*RECORDED DATA*.
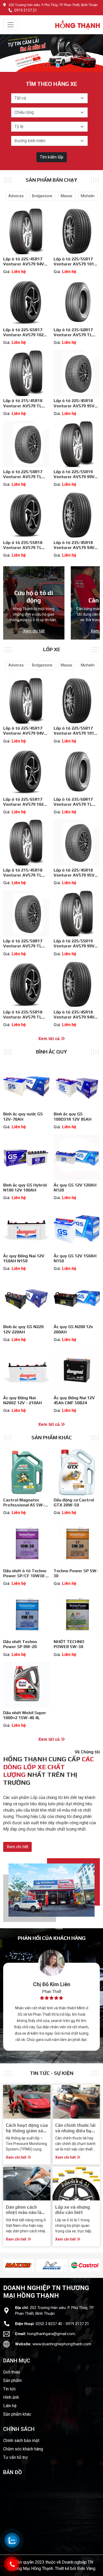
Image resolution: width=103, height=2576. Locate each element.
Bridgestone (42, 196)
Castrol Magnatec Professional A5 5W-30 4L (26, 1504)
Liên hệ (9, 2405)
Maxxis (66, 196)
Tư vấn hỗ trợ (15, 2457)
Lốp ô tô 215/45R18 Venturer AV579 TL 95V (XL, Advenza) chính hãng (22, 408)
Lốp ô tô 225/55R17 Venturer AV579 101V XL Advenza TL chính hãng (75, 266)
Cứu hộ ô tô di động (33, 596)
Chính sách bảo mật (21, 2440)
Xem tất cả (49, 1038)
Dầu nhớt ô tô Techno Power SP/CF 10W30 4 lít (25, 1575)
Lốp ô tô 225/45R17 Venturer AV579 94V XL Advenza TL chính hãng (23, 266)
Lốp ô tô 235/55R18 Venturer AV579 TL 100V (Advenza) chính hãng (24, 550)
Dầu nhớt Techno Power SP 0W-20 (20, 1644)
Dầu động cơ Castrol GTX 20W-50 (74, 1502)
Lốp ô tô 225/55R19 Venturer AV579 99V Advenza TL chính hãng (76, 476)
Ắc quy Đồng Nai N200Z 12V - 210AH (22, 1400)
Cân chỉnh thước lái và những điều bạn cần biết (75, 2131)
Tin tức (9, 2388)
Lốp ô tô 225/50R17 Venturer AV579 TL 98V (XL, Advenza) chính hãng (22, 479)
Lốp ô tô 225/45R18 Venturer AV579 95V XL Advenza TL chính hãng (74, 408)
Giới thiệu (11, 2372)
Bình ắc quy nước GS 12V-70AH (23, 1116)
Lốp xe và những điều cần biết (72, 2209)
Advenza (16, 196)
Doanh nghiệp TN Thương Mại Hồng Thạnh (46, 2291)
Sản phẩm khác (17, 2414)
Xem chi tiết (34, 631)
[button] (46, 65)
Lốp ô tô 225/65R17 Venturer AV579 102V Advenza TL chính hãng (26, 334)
==
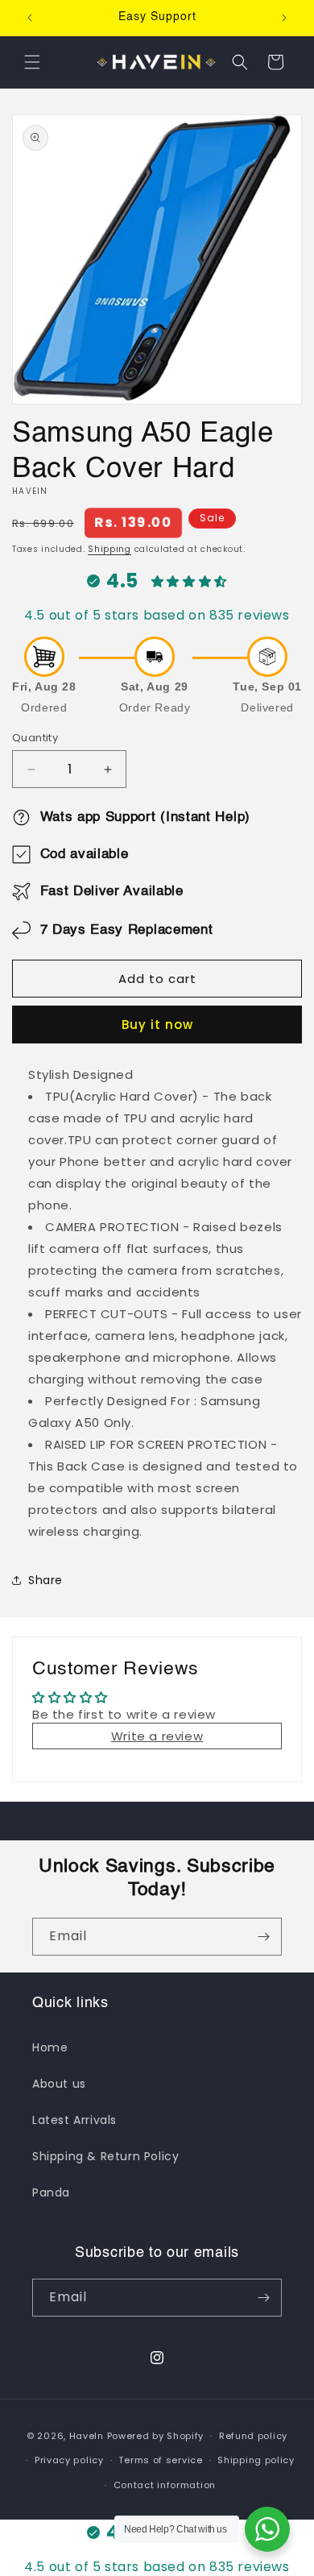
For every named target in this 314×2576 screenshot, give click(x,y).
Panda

*WHAT YOU NEED TO DO*.
Retype the portion of the data above that starts on the line with "Xem tất cả (49, 1038)" and finishes on the line with "Lốp xe và những điều cần biết (72, 2209)", including both of those lines.

*EXERCISE SOLUTION*.
Xem tất cả (49, 1038)
Dầu nhớt ô tô Techno Power SP/CF 10W30 4 lít (25, 1575)
Lốp ô tô 225/45R17 Venturer AV579 94V XL Advenza TL chính hãng (23, 266)
Lốp ô tô 235/55R18 Venturer AV579 TL 100V (Advenza) chính hãng (24, 550)
Dầu nhớt Techno Power SP 0W-20 (20, 1644)
Dầu động cơ Castrol GTX 20W-50 (74, 1502)
Lốp ô tô 225/55R19 Venturer AV579 99V Advenza TL chính hãng (76, 476)
Ắc quy Đồng Nai N200Z 12V - 210AH (22, 1400)
Cân chỉnh thước lái và những điều bạn cần biết (75, 2131)
Tin tức (9, 2388)
Lốp ô tô 225/50R17 Venturer AV579 TL 98V (XL, Advenza) chính hãng (22, 479)
Lốp ô tô 225/45R18 Venturer AV579 95V XL Advenza TL chính hãng (74, 408)
Giới thiệu (11, 2372)
Bình ắc quy nước GS 12V-70AH (23, 1116)
Lốp xe và những điều cần biết (72, 2209)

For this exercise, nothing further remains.